The Hybrid Type 1 effectiveness/implementation design enables a scientifically robust study of the effectiveness of TBRI while examining contextual factors that impact implementation. For example, using techniques such as multilevel modeling, the added value of TBRI (in addition to SRP) can be examined within various contexts (e.g., the degree to which TBRI and other trauma-informed strategies are used within the nine sites). The implementation component of the hybrid design focuses on developing internal JJ facility expertise to increase sustainment of the intervention and advances implementation science by piloting strategies for transferring responsibility for the intervention from the research team to facility staff at the project end.

While the project is designed to provide a robust test of TBRI within JJ contexts, potential limitations should be noted. Although representing diverse geographic locations and populations of youth, the nine participating facilities are drawn from only two states and may not be representative of all JJ facilities across the US. Furthermore, the sample of facilities is drawn from those with strong relationships with state leadership, rather than a randomly selected sample from a state-wide pool. The project launched during the COVID-19 global pandemic, and JJ facilities had to modify their admission, safety, and treatment protocols to address the health needs of youth and staff. While phase I activities began after the vaccine became available and health precautions lifted, some facility program elements remained affected, which could influence generalizability under non-pandemic circumstances. Furthermore, while the team successfully adapted in-person protocols to a synchronous virtual format, caution is needed if generalizing to fully in-person delivery formats.

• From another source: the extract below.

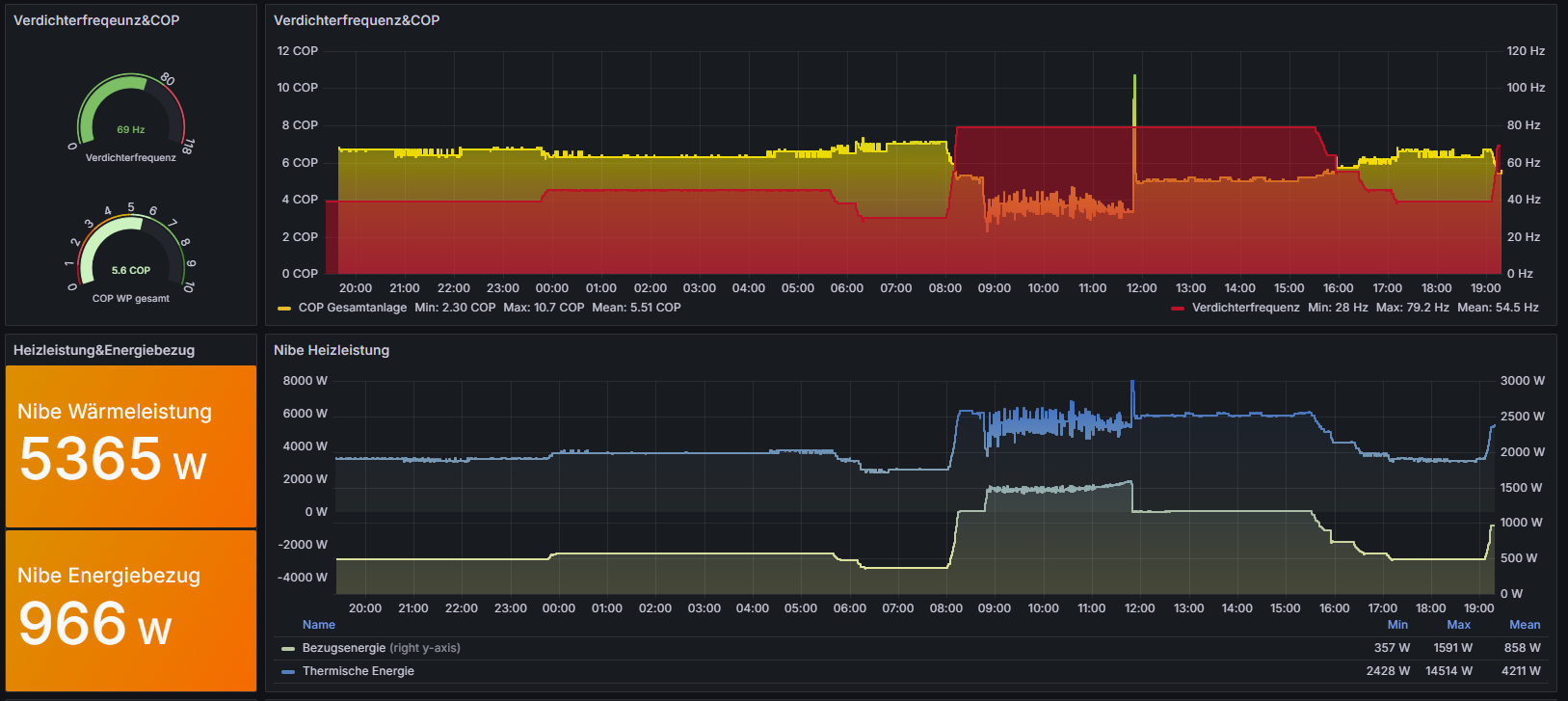The width and height of the screenshot is (1568, 701).
Task: Sort legend table by Min column
Action: pos(1397,625)
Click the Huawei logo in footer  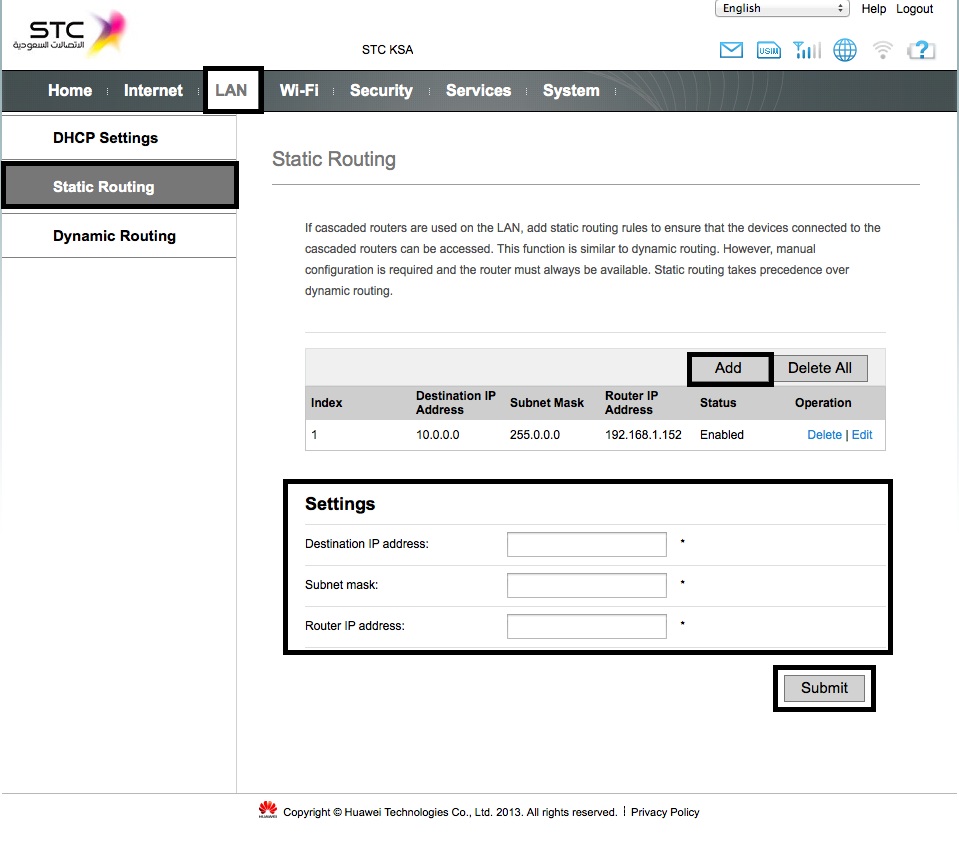coord(267,811)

If successful, the LeSA Project will result in important advances, including development of an effective attachment-based prevention intervention for high-risk adolescents and caregivers, strengthening the evidence base for TBRI, and contributing to the field of implementation science. With continuing efforts in improving service quality and practice, greater emphasis is placed on using prevention and treatment interventions that are considered “evidence-based practice” (EBP) [50]. TBRI is currently listed as a “promising practice” on the California Evidence-Based Clearinghouse for Child Welfare (CEBC) [93] and the Title IV- E Prevention Services Clearinghouse [94]. Data from the LeSA project has the potential to improve these ratings because the study design meets rigorous design and reporting requirements. Given that state funding is often tied directly to EBP ratings (e.g., reimbursement for the delivery of a well-supported EBP), interventions with higher ratings (e.g., supported or well-supported) are more likely to reach their intended audiences—families, and youth in need. Additional implications for implementation science include increased understanding of how to implement TBRI within complex systems such as JJ, how to transition responsibility for intervention from a developer to field-based staff at the end of a project, the costs (and cost-benefit) associated with delivering the intervention as part of routine practice, and what supports (e.g., logistical, training, coaching) are necessary to implement and sustain complex interventions that span multiple contexts and involve multiple components (e.g., in and out of the facility; staff and family members).